▶ **EXERCISE OBJECTIVE**
State how many lines of the entries below hold the word "section"; reply with nothing but the number.

Pixel coordinate grounding data
----------
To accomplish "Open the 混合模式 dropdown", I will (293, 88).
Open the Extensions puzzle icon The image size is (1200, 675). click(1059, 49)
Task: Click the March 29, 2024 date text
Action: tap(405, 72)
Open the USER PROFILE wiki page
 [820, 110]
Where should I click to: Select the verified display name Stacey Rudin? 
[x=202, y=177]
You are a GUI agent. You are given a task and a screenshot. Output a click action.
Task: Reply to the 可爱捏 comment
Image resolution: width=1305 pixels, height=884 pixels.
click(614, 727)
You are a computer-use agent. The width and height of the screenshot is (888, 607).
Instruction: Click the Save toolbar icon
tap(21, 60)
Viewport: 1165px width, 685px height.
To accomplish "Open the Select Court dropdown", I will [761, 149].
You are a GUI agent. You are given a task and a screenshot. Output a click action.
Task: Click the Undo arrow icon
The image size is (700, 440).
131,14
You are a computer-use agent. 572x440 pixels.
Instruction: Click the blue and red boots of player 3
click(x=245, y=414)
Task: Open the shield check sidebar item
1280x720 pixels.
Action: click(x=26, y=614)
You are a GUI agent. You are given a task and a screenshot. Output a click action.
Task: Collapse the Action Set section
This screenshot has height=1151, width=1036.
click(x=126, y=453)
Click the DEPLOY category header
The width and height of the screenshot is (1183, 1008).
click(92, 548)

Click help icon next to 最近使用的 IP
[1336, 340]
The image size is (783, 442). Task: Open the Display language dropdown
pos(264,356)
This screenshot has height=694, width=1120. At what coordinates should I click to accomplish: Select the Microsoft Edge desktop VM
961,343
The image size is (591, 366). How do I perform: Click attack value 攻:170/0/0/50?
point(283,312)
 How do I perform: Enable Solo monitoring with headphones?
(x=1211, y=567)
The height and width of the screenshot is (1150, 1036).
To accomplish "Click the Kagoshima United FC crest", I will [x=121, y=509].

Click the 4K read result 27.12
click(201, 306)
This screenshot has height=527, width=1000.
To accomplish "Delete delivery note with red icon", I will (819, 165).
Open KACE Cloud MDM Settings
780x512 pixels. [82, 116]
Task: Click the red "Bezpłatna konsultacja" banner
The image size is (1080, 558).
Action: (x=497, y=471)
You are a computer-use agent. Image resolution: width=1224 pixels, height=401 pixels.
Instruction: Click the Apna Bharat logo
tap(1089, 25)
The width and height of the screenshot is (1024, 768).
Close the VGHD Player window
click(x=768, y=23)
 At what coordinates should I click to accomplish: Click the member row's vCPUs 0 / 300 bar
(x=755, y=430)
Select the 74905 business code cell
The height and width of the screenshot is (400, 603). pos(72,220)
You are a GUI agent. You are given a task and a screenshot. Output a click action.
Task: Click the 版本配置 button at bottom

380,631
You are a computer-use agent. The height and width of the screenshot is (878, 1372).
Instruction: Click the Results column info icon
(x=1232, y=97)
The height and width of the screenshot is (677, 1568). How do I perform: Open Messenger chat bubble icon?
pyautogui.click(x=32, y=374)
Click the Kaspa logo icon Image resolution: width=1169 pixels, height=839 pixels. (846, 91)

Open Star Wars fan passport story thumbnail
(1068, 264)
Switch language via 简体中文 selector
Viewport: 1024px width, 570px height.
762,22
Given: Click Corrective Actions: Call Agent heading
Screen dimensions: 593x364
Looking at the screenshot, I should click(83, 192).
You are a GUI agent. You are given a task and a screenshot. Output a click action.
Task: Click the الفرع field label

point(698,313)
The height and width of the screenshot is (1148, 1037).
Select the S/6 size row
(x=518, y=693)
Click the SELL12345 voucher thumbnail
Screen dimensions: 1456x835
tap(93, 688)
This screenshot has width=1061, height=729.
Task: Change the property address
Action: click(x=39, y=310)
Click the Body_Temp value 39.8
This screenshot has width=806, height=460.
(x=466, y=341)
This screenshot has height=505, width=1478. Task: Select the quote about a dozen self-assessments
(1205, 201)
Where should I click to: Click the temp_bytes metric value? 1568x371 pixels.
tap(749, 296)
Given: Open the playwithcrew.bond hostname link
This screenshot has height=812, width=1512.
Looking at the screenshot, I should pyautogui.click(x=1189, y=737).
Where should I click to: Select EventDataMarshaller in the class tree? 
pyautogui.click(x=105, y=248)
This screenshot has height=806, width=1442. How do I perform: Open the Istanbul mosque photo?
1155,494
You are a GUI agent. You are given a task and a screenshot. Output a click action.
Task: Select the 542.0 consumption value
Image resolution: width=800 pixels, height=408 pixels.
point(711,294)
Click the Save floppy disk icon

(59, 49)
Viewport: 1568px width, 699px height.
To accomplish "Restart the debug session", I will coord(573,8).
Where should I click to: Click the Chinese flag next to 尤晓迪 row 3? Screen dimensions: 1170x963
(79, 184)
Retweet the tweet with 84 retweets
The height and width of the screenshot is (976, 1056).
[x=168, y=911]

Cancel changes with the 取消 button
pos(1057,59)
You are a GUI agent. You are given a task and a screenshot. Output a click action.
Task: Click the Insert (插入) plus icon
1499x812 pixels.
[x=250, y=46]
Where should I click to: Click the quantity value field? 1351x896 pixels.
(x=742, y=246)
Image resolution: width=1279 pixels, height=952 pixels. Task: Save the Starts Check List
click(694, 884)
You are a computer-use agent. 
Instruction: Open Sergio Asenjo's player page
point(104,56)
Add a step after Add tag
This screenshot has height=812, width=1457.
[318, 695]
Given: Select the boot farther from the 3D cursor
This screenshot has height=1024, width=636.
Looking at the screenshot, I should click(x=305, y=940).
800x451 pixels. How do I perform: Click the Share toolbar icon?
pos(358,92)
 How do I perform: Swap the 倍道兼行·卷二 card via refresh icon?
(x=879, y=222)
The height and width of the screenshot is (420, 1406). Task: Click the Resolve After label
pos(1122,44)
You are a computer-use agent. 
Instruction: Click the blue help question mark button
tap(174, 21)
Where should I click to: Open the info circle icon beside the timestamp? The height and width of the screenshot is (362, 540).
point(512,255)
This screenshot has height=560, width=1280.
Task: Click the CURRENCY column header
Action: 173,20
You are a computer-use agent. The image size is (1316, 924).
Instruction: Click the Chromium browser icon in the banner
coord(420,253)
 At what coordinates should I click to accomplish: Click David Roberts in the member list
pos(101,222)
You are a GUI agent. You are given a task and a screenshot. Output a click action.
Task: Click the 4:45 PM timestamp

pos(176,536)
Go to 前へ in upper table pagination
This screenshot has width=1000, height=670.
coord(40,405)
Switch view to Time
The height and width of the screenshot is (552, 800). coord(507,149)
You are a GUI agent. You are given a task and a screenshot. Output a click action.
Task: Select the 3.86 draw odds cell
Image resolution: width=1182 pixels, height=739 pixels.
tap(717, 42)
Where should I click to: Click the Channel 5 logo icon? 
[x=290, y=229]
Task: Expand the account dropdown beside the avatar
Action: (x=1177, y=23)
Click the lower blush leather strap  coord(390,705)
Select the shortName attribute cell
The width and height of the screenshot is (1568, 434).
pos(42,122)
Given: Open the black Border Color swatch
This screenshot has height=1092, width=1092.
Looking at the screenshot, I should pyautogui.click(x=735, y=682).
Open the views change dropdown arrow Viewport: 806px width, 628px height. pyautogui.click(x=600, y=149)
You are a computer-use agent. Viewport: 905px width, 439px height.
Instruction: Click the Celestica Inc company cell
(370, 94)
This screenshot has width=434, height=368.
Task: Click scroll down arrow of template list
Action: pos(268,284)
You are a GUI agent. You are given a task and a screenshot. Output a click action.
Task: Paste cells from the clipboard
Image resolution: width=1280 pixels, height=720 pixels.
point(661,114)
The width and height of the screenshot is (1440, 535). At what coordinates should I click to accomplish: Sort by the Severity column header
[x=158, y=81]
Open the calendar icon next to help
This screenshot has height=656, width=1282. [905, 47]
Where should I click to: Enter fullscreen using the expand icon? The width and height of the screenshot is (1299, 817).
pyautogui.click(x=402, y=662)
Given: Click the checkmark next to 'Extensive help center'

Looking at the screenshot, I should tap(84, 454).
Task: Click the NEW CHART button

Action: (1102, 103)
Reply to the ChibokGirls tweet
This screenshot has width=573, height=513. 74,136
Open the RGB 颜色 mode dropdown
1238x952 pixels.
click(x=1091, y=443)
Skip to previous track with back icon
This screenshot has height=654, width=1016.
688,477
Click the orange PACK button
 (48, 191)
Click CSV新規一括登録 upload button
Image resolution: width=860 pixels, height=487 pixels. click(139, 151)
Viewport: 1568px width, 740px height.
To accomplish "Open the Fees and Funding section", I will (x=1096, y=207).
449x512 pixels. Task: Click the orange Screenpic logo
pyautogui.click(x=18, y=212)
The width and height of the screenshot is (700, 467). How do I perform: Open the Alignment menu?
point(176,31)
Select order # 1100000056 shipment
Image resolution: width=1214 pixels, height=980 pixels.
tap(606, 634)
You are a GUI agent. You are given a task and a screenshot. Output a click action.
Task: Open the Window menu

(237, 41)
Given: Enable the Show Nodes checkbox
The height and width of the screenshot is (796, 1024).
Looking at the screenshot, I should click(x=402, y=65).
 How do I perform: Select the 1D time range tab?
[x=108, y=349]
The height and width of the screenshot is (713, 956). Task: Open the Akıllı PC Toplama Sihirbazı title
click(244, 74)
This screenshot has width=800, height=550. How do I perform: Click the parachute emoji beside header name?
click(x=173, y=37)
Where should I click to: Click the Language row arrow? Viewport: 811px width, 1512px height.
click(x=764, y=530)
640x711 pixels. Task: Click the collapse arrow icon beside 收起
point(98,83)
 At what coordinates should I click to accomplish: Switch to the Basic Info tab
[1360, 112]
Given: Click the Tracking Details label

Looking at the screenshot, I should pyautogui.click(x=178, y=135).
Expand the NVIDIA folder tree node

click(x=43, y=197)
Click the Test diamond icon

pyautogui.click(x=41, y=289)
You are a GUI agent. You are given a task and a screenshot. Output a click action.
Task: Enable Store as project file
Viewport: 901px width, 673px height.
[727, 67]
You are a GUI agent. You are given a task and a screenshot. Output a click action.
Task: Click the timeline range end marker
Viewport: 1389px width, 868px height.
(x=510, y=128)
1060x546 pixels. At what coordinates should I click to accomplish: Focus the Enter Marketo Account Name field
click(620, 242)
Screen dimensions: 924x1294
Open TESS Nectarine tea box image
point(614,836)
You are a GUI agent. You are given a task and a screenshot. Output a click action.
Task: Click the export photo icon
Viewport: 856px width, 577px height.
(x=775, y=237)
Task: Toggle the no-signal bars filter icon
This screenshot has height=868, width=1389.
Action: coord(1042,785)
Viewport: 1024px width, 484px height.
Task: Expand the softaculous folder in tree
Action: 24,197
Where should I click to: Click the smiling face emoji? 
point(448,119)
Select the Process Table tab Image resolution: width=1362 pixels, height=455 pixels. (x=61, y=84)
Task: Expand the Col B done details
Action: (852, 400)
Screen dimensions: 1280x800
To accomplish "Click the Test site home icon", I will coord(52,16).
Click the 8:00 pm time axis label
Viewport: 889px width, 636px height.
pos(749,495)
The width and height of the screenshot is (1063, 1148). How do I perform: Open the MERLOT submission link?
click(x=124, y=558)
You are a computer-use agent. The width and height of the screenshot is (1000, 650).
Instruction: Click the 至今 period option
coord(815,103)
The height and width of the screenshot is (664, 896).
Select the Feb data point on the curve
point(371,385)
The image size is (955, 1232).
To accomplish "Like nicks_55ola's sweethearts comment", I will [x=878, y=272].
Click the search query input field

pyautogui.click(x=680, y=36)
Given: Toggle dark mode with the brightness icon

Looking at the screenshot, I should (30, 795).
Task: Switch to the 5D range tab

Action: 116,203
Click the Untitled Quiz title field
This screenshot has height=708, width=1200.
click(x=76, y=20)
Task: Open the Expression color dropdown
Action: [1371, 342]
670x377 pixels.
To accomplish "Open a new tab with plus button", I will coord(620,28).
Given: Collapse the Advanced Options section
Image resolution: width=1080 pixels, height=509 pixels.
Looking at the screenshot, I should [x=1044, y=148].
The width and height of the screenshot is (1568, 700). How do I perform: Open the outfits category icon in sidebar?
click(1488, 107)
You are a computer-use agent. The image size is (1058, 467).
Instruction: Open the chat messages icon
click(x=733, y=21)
----------
▶ **WRITTEN ANSWER**
3